O Tenente-Brigadeiro do Ar, Heraldo Luiz Rodrigues, secretário de Produtos de Defesa (SEPROD) do Ministério da Defesa, afirmou que SC é um alicerce estratégico do país no desenvolvimento de tecnologia e inovação para o segmento.
“A indústria de SC projeta competência tecnológica para além do Brasil. Transforma talento e infraestrutura em ativos reais”, disse Rodrigues.
PARCERIAS
Durante a abertura, a Fundação de Amparo à Pesquisa e Inovação do Estado de Santa Catarina (Fapesc) lançou seu terceiro edital do programa de estímulo a tecnologias voltadas à soberania e defesa nacionais. A iniciativa destinará R$ 6 milhões para o desenvolvimento de produtos, serviços e processos inovadores em empresas catarinenses.
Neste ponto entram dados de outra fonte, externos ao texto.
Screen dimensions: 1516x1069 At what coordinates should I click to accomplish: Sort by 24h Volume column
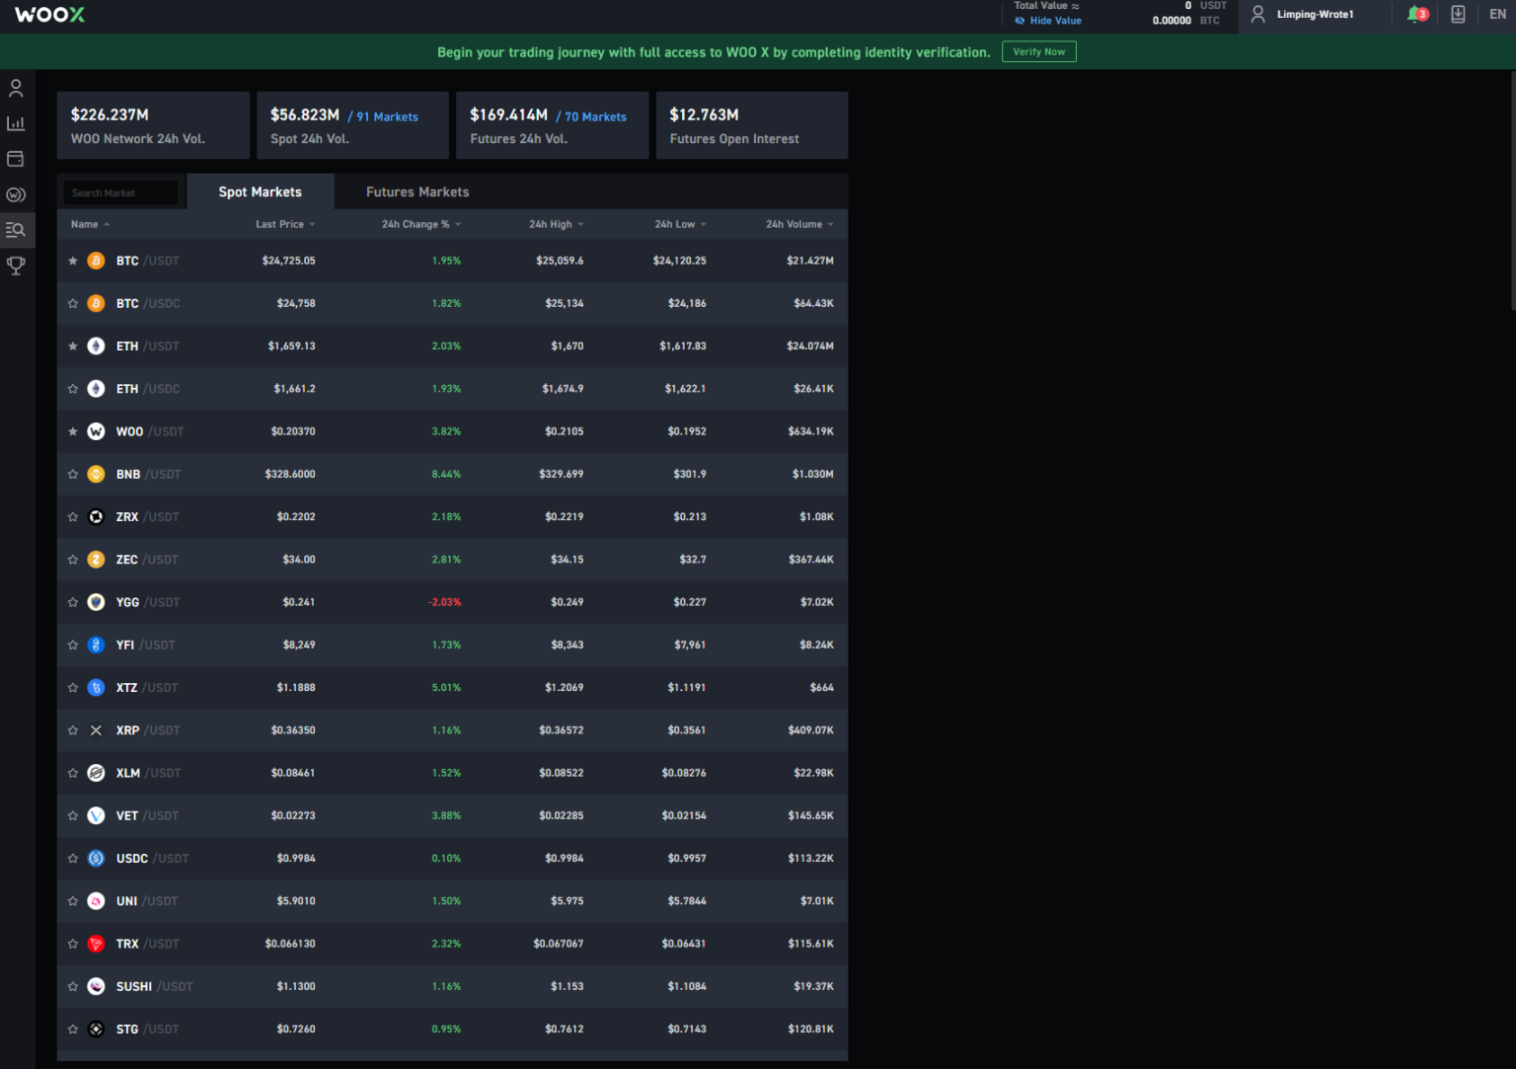798,225
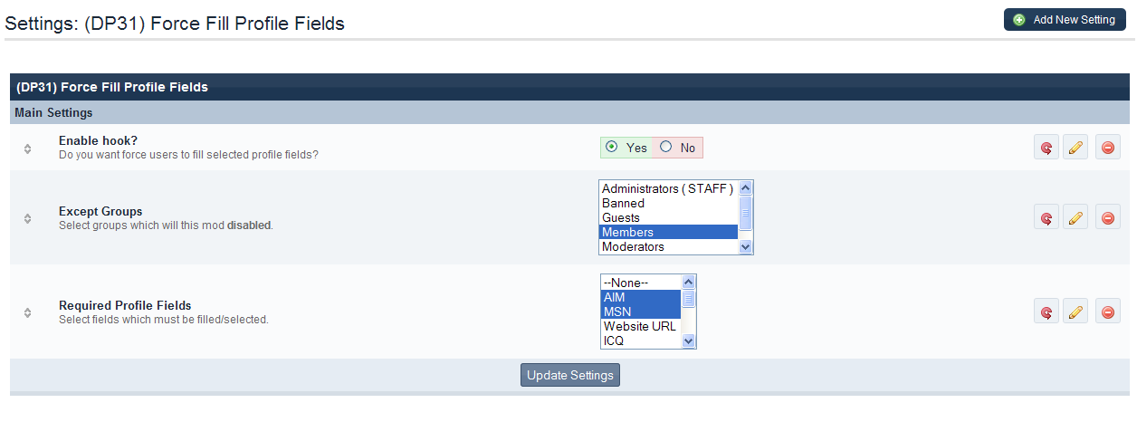Choose No for Enable hook
This screenshot has height=422, width=1137.
[666, 147]
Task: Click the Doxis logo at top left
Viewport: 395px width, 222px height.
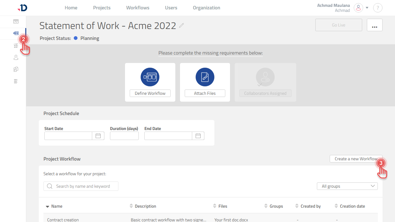Action: pyautogui.click(x=22, y=8)
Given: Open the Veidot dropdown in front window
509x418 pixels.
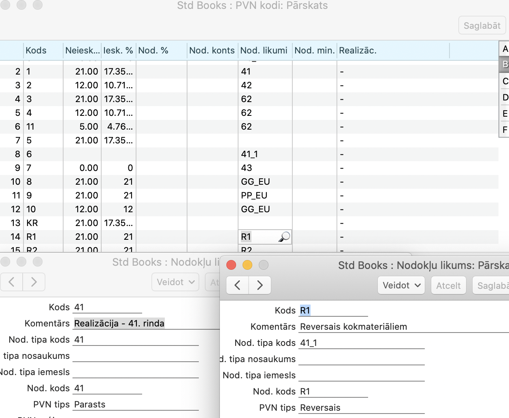Looking at the screenshot, I should coord(401,285).
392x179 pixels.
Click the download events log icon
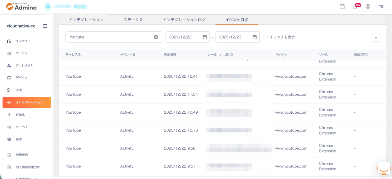pos(376,37)
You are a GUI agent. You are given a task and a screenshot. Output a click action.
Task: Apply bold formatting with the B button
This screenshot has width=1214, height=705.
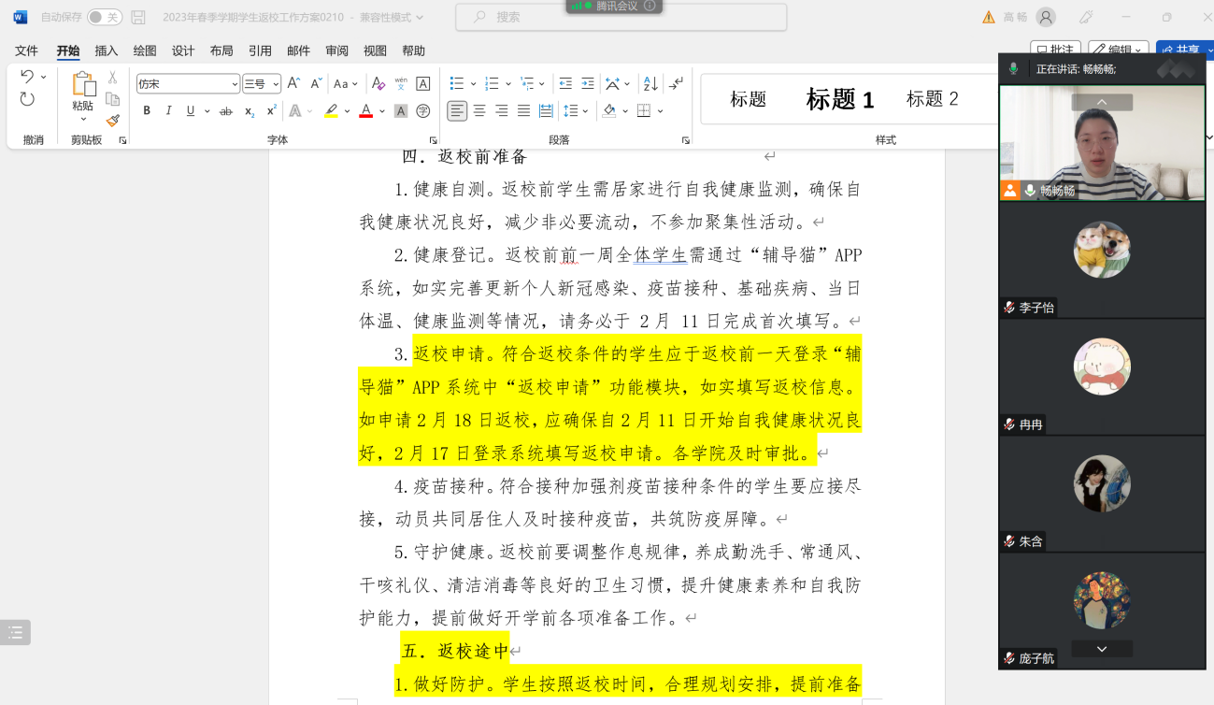tap(147, 111)
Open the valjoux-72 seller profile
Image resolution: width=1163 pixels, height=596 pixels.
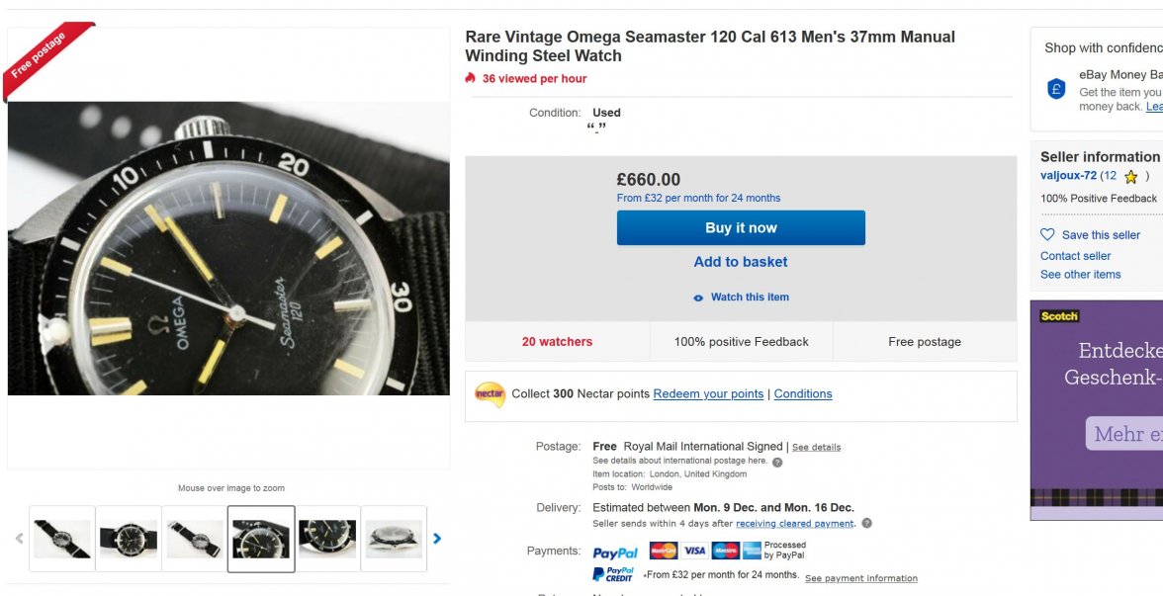(1068, 176)
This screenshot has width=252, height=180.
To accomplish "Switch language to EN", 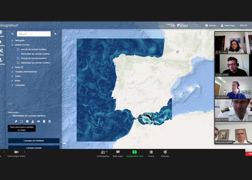I will click(246, 26).
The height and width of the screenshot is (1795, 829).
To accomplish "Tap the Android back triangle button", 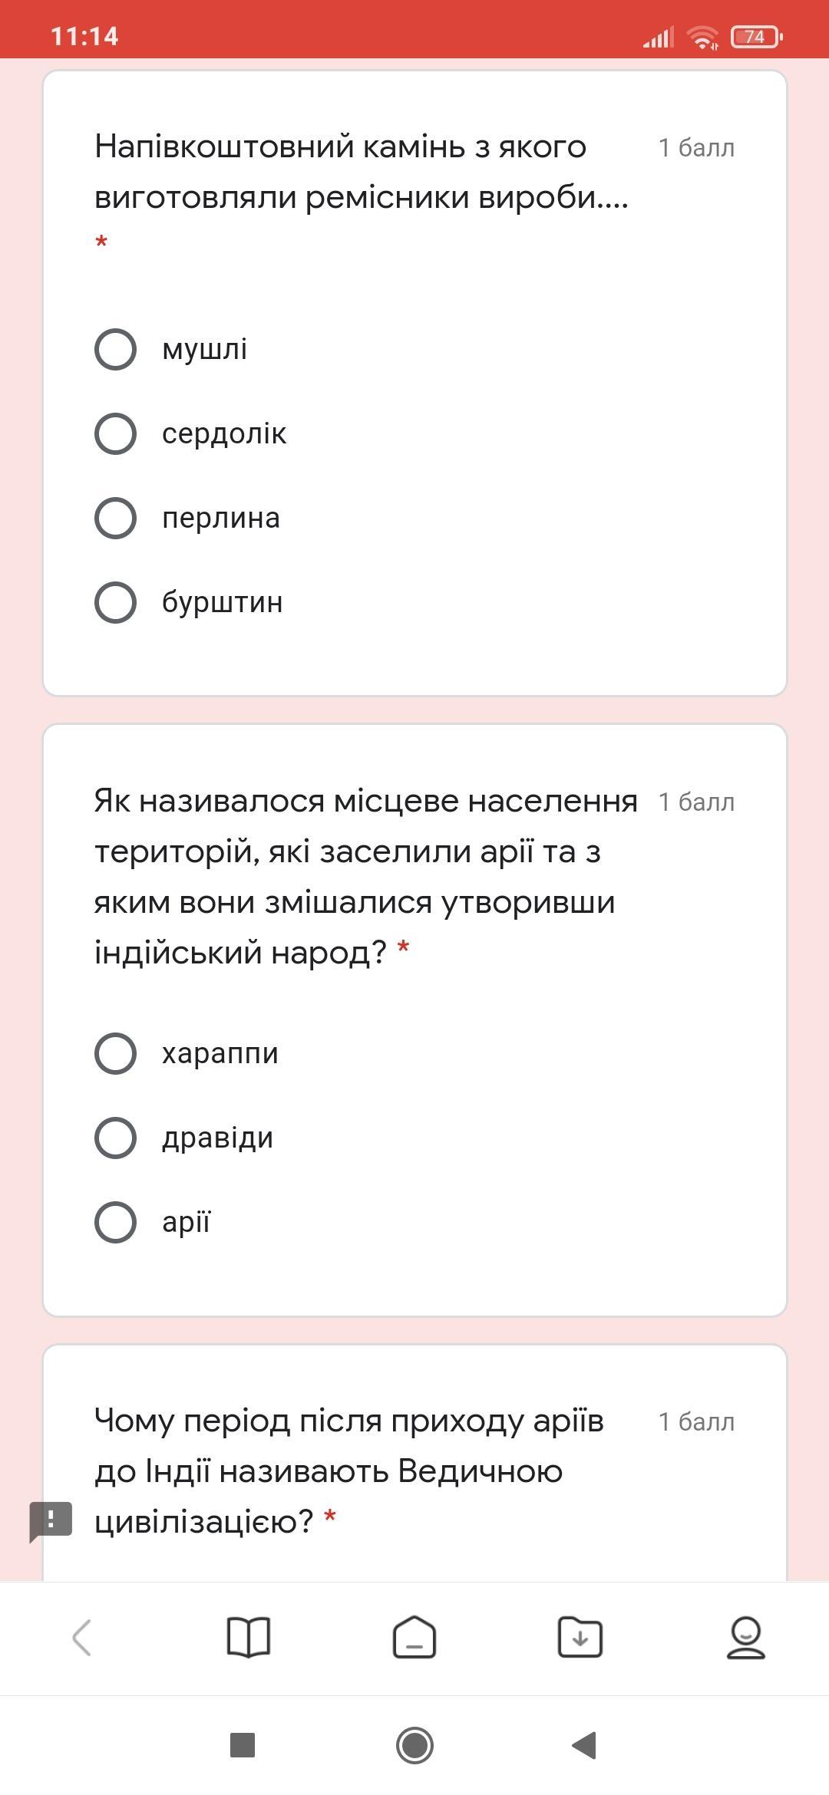I will pos(585,1745).
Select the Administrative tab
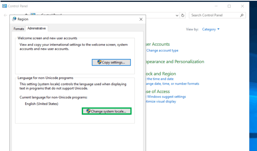This screenshot has width=257, height=151. pyautogui.click(x=37, y=28)
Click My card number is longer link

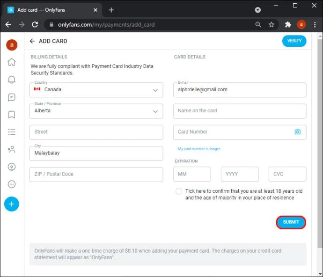(199, 149)
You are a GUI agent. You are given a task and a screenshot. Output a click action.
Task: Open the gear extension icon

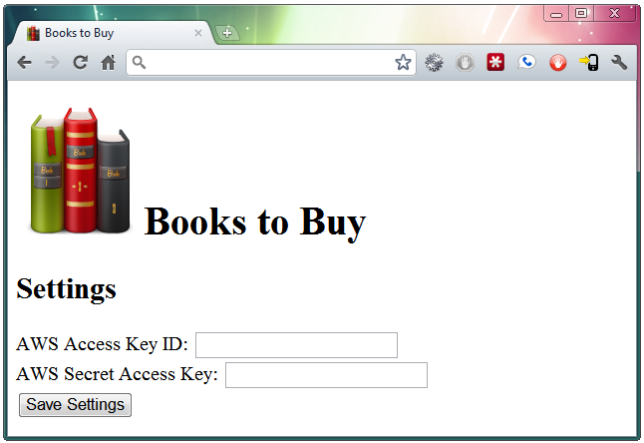434,63
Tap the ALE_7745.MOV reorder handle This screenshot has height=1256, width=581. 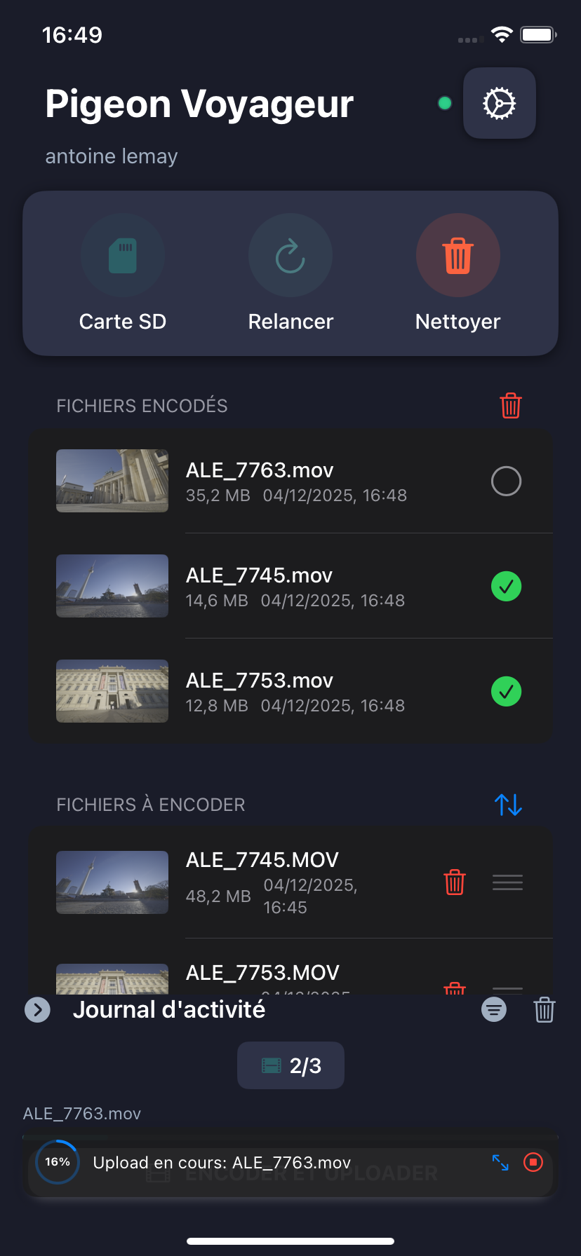(507, 882)
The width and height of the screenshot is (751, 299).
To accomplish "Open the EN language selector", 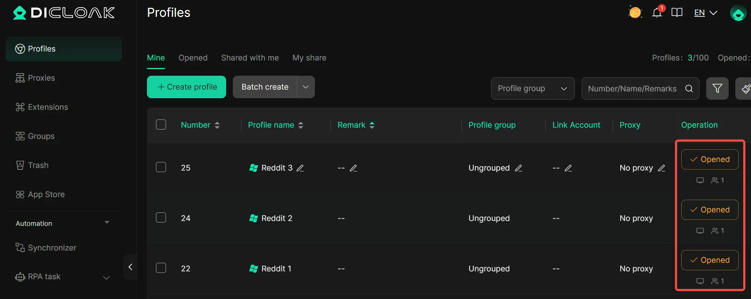I will [x=705, y=13].
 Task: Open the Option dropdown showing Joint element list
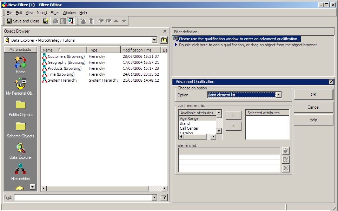(x=278, y=95)
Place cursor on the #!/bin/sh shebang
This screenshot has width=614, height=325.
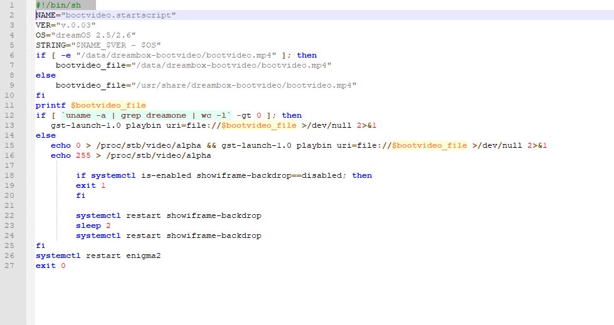pos(58,5)
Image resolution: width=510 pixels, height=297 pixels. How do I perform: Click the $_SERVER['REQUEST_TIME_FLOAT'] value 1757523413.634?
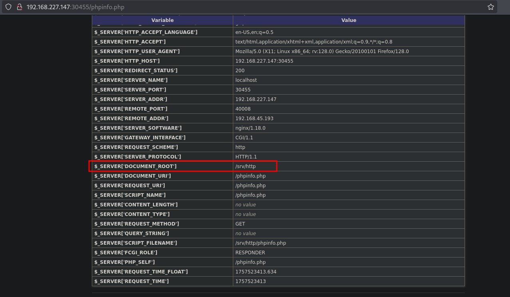coord(256,272)
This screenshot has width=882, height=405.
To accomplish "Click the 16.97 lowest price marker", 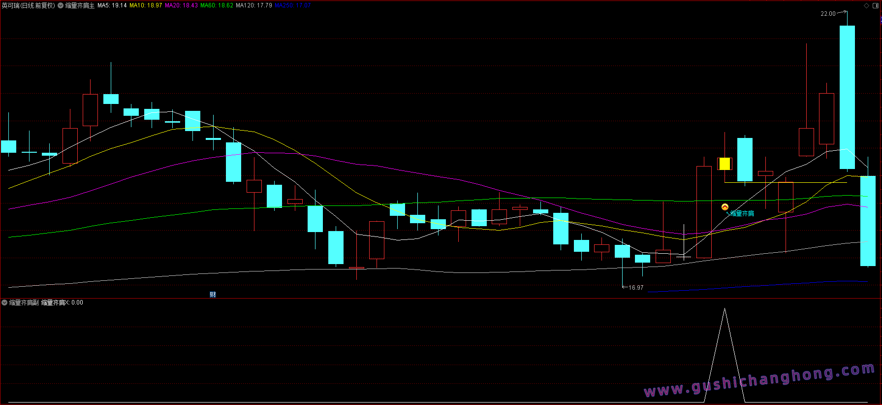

Também foi assinado um protocolo de intenção para o desenvolvimento de um ecossistema de mobilidade aérea avançada no Sapiens Parque, voltado à operação de aeronaves elétricas de decolagem vertical e drones, que inclui uma estrutura para pousos e decolagens e também um centro de pesquisa na área.
SOBRE A SC EXPO DEFENSE
A SC Expo Defense segue até sexta-feira (22), em Florianópolis, reunindo representantes das Forças Armadas, órgãos de governo, polícias, centros de pesquisa e inovação, universidades, startups e empresas ligadas ao setor de defesa e segurança.
O evento, promovido pela FIESC, busca aproximar a indústria catarinense das demandas de defesa e ampliar oportunidades de negócios em áreas de maior valor agregado tecnológico.